Güvenlik ağı kalktı
La Vanguardia, ECB'nin kararını eleştiriyle karşılıyor:
“Brexit, Fransa ile İtalya'nın cari açık kuralları konusundaki sıkıntıları, ticaret savaşı, kalkınmakta olan ülkelerin içinde bulunduğu kriz, piyasaların istikrarsızlığı -para politikası teşviklerini geri çekme kararı, tasavvur edilebilecek en kötü, krizlerin şekillendirdiği bir döneme denk geliyor. ... Parasal güvenlik ağı kalktı ve bunun sonuçları yakında hissedilecek. Şimdi yatırımcıların kamu borçlanması konusundaki güvenini boşa çıkarmamak ve [tahvil piyasasında ödemeleri gereken] borçlanma faizinin cezasını çekmemek için hükümetlerin katı bir ekonomi ve vergi politikası yürütmeleri gerekiyor. Bugüne kadar hükümetleri bunlardan koruyan Avrupa Merkez Bankası olmuştu.”

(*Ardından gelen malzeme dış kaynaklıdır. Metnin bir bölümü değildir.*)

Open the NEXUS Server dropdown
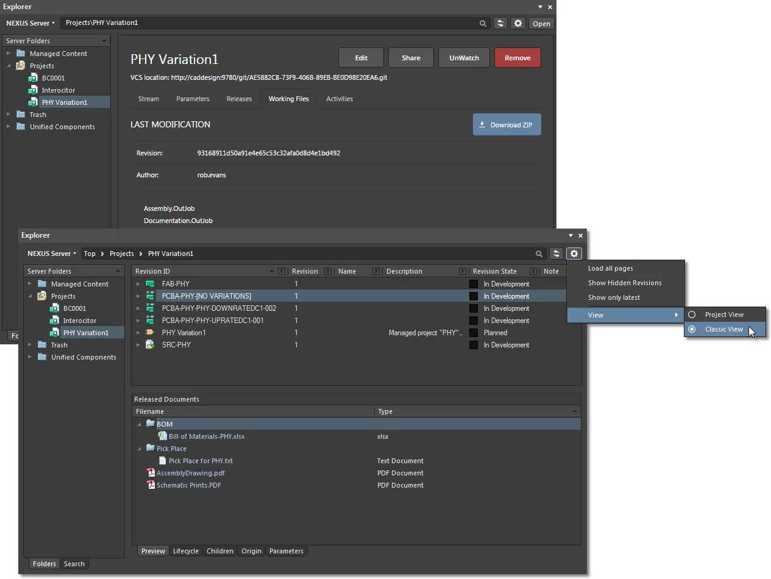 pos(30,23)
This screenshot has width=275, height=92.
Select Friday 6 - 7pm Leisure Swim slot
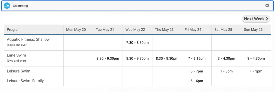click(x=197, y=71)

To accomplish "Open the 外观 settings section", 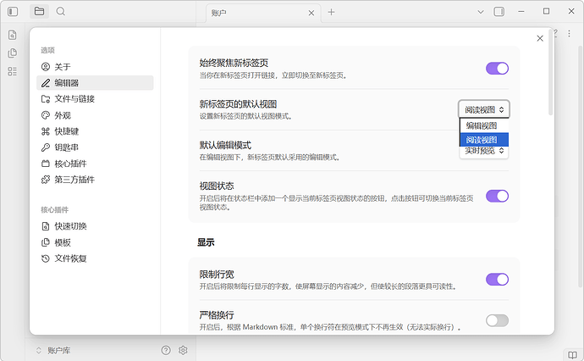I will click(x=63, y=115).
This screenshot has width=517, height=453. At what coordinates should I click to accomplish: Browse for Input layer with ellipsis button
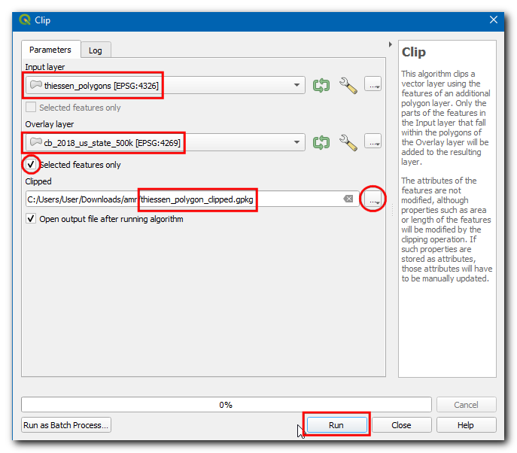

Draghi bütün barutunu kullanıyor
Frankfurter Allgemeine Zeitung uyarıyor: ECB'nin para politikasında frene bastığını ileri sürenler, Mario Draghi'nin tuzağına düşer:
“Çünkü ECB aslında gaza basmaya devam ediyor. Tek farkı, önümüzdeki yıl itibariyle devlet tahvillerinde net alım yapılmayacak. Vadesi gelmiş borç tahvillerinden gelen parayla ise yine yeni tahviller alınacak. Dolayısıyla tahvil alımına son verilmesi söz konusu değil. ... ECB, para politikasına ilişkin elindeki tüm barutu kullandığı, yani ekonomideki toparlanmaya karşın genişlemeci bir politika yürütmeyi sürdürdüğü için, kaçınılmaz düşüş gerçekleştiğinde ne yapmayı düşündüğü merak konusu. Bu durumda hisse senedi mi alacak yoksa tüm kamu tahvillerini mi?”
ECB avroyu istikrarlı hale getirdi
Der Standard, geriye bakarak ECB'nin para politikasına övgüler düzüyor:
“Avrupa Merkez Bankası'nın aralıkta sona erecek olan tahvil satın alma programı, avroya istikrar kazandırdı. Güney Avrupa'daki kredi maliyetleri ciddi oranda düşürüldü ve ECB bu sayede ekonomiye önemli bir ivme kazandırdı. Enflasyon kontrolden çıkmış değil ve Avro Bölgesi için hedeflenmiş yüzde 2 seviyesinde. Tasarruf yapanlara faiz oranı teminatı vermek hiçbir zaman merkez bankasının görevi olmadı. Draghi'yi eleştirenlerin çoğu bunu hala anlayamadı.”
Dünya ekonomisi için yaratıcı çözümler
Le Temps, ECB'nin genişlemeci para politikasıyla fiyat istikrarını garantileme yükümlülüğünün sınırlarını aşıp aşmadığını sorguluyor:
“Bu sorunun yanıtı belli: Hayır. Çünkü tüketimi canlandırarak deflasyon önleniyor. ... Küresel üretim zinciri içinde birçok ürün ve hizmetin fiyatları, sürekli düşmeye devam ediyor. Yeni bilişim teknolojileri sayesinde elde edilen verimlilik artışı da fiyatların yükselişini yavaşlatıyor. Enflasyonla mücadele böylece yenilenmiş oldu. Merkez bankaları, dünya ekonomisini kurtarmak için yaratıcı çözümler bulmayı başardı.”